The question for policymakers isn’t why wages grow or shrink—the answer to that question is right there in basic economics and, as much as some people don’t like that answer, it isn’t going to change. The question for policymakers is: What can we do to nudge up wages for whichever class of people it is we’d like to see earning more? 

The most ancient answer to that question goes back to the age of guilds and royal warrants and such, surviving into our current age of corporatism and crony capitalism: use the state to constrict the supply of those people. The only people who think you need 1,000 hours of training to cut hair safely are people who already are licensed cosmetologists. The Institute for Justice has spent years fighting requirements that people who braid hair receive up to 2,000 hours of mandatory training. (The scope and abuse of licensure laws is absurd.) You can use licensing or other regulations to make it prohibitively expensive for new competitors to enter the marketplace, or you can use tariffs to accomplish the same thing. And that puts upward pressure on prices, including the prices we call “wages.” That’s great for market incumbents, which tend to be older, successful, politically connected businesses that are less worried about having to spend a few extra bucks a year on compliance costs than they are about new and innovative firms coming on the scene and eating their lunch. It is bad for consumers, who pay higher prices and have fewer choices, and, in the long run, bad for workers as a whole, too, who end up with fewer new innovative firms bidding for their services.

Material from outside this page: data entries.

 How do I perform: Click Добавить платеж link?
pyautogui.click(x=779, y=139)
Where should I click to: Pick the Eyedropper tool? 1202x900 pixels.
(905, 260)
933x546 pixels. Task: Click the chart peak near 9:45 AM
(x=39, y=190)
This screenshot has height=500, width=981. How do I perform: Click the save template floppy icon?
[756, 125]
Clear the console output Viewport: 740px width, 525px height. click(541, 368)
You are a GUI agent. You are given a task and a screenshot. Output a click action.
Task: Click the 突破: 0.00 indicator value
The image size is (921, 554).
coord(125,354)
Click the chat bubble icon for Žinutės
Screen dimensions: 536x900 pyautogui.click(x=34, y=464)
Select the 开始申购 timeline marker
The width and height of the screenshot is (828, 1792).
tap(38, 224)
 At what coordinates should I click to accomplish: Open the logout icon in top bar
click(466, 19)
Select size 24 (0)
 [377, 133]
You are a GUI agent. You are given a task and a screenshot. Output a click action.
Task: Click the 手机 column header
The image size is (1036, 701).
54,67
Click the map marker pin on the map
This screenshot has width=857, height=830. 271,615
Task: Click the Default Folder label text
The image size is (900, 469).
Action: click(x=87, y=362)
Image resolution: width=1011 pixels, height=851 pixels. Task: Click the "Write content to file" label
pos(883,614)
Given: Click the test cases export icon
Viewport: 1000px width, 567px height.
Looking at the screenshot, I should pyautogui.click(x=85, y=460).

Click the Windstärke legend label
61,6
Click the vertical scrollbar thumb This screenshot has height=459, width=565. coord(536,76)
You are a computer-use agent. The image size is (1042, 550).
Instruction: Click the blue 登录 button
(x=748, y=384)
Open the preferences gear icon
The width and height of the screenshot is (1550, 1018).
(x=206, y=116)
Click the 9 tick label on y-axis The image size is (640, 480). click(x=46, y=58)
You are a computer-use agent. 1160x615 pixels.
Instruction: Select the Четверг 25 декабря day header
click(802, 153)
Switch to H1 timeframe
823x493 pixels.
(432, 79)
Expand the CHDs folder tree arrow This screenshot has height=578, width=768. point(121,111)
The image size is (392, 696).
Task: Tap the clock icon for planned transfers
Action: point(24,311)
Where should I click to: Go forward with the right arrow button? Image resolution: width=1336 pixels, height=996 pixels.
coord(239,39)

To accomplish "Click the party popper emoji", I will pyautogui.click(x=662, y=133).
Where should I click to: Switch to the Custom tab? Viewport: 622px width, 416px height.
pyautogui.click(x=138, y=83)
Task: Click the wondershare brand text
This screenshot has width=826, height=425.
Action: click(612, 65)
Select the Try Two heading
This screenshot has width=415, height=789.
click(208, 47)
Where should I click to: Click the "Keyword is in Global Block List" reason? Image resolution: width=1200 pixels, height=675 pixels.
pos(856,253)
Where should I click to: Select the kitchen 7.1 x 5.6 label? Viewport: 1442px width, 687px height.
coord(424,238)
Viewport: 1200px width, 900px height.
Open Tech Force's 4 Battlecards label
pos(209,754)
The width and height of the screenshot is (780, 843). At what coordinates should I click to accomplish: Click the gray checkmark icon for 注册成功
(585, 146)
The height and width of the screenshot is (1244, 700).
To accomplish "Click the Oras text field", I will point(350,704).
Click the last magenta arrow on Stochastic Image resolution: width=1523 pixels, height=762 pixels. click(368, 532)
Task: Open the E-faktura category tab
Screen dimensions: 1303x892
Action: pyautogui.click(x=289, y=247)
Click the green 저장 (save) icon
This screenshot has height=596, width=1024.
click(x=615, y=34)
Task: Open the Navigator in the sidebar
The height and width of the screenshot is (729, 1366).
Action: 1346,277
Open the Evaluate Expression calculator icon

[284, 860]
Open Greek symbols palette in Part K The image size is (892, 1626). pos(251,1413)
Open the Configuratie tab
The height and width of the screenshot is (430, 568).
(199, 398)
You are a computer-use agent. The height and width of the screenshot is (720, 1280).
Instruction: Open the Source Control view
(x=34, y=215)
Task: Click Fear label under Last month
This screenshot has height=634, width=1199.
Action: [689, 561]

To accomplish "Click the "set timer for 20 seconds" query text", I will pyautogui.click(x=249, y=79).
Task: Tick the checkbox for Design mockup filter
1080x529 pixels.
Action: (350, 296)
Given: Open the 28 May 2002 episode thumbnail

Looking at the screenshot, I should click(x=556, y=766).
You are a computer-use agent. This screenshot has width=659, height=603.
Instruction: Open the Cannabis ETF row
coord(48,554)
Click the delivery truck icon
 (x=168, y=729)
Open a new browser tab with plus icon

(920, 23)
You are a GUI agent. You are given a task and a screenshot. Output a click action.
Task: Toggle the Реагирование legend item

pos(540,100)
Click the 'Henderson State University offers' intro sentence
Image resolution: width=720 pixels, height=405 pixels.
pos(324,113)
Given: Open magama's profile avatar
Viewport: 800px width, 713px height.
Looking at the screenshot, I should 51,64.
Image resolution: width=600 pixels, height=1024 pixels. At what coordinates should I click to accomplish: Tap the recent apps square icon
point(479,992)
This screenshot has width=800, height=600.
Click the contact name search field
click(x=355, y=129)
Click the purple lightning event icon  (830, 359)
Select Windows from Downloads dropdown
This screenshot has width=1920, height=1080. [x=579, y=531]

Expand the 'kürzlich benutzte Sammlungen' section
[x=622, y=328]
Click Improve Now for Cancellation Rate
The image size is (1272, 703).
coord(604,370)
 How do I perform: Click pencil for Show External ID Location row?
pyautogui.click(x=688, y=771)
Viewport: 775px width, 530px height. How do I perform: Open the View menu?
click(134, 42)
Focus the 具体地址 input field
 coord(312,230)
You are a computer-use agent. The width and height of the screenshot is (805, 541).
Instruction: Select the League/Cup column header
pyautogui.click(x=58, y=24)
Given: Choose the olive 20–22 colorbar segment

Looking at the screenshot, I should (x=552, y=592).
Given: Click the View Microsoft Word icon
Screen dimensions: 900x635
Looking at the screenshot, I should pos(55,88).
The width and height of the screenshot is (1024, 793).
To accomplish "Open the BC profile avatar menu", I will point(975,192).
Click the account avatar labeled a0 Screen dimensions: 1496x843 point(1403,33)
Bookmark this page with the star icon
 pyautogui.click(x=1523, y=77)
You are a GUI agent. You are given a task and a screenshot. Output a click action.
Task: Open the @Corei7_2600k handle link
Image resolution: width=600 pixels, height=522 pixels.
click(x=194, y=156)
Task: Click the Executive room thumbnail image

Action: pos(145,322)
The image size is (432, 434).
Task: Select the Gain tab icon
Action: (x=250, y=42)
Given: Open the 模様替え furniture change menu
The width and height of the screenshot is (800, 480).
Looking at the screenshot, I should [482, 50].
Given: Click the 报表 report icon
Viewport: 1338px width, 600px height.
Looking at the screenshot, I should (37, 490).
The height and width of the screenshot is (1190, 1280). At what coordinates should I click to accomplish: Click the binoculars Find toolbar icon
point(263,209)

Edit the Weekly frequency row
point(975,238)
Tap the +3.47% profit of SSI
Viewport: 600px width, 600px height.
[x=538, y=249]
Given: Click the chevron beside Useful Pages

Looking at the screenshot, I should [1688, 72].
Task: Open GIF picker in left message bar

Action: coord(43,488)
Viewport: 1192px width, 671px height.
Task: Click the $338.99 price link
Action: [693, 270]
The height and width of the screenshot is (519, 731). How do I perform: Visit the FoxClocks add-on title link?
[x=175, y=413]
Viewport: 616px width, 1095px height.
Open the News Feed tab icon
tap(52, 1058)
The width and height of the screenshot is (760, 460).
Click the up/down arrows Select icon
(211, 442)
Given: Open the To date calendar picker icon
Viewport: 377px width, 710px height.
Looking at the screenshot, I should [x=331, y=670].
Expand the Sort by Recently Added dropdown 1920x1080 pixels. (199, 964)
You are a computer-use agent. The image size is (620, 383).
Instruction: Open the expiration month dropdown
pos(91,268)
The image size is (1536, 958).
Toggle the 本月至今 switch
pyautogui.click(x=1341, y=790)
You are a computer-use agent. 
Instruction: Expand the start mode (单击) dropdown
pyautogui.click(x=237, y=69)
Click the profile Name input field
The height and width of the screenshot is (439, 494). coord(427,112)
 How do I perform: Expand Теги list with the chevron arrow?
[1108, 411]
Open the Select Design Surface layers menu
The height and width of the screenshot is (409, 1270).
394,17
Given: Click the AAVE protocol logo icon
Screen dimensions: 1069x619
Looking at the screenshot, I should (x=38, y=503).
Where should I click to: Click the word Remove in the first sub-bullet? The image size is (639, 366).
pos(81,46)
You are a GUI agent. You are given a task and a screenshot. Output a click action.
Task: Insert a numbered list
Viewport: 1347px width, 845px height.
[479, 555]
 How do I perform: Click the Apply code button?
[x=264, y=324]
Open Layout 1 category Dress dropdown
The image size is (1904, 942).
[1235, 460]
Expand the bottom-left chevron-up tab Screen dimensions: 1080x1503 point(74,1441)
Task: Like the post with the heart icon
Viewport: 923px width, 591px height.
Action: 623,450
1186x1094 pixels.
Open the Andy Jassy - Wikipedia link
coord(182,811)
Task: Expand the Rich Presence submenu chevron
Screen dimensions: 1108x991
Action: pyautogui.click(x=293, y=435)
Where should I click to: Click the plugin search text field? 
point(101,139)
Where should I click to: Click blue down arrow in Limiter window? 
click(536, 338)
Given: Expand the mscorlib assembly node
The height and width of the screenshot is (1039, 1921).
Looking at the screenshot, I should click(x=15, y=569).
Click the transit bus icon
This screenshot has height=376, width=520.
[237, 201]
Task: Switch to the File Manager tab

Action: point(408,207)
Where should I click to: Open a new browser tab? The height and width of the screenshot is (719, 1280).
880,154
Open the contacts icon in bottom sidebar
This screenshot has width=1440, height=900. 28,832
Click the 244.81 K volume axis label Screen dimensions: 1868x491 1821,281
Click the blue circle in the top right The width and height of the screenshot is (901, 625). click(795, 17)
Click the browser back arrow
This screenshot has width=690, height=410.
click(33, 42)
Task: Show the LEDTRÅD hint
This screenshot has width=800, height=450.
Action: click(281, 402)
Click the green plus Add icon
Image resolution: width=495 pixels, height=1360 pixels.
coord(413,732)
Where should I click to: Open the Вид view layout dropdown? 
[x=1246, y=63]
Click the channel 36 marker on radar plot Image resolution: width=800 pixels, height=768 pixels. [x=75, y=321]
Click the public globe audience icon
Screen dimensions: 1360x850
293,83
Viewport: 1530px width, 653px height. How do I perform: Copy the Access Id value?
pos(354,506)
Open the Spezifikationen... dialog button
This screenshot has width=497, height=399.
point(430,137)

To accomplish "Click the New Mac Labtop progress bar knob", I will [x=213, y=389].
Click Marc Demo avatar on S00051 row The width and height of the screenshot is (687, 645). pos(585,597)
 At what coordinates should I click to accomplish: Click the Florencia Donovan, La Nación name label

The other thing you can do: Get a tractor. 

My father picked cotton as a child in the 1940s. So did his parents. Before picking cotton was a job that a lot of poor white people did, it was a job that enslaved black people did, which is, to put it very mildly, one indication that it was not work held in high esteem or that was highly remunerated. My father (and his sister) picked cotton after school the old-fashioned way: with their hands and a bag. They were paid by weight and did not make very much money. 

I still know some people in the Texas Panhandle who pick cotton. They use enormously complex and unbelievably expensive machines that look like something out of The Matrix, and one man or a two-man team can harvest enormous quantities of cotton—not bent over and sweating out in the field but sitting in an air-conditioned cab, possibly listening to Joe Rogan’s podcast. And they make a fair bit of money, six-figure incomes in which the first figure is not a “1.” You want to know who buys $100,000 pickup trucks out there in the vast Texas flatness among the tumbleweeds and haboobs? Those guys. 

Technological innovation in the cotton industry did not end with Eli Whitney and the cotton gin in 1793. The market demands x amount of cotton harvesting—and if it takes 10,000 laborers to provide it, those laborers are each going to make a lot less money than one guy who can do it all himself. You’ll notice that the labor market is not crowded with the other 9,999 guys who really, really want to pick cotton by hand all day. Human effort is valuable, and a modern economy such as ours is characterized by institutions that are really, really good at connecting valuable workers with valuable work. 

There is a profoundly stupid myth that Henry Ford bootstrapped his company into business by paying his factory workers enough to buy the cars he manufactured. The truth is that wages went up because Ford’s manufacturing techniques ensured that a single worker could create a lot more real economic value during his shift than he could have at a less advanced facility—and because Ford’s assembly-line standardization of job performance made working for him so monotonous and mind-numbing that he had a hard time keeping workers on the line, even at relatively high wages. There is a lot more demand for a worker who can produce $200 an hour in real value than for one who produces $20 an hour—even when it is the capital that has been improved rather than the labor per se. 

Which is to say: Investment increases the value of labor. If you want the blue-collar guys to be making more money, you need the white-collar guys in the game. 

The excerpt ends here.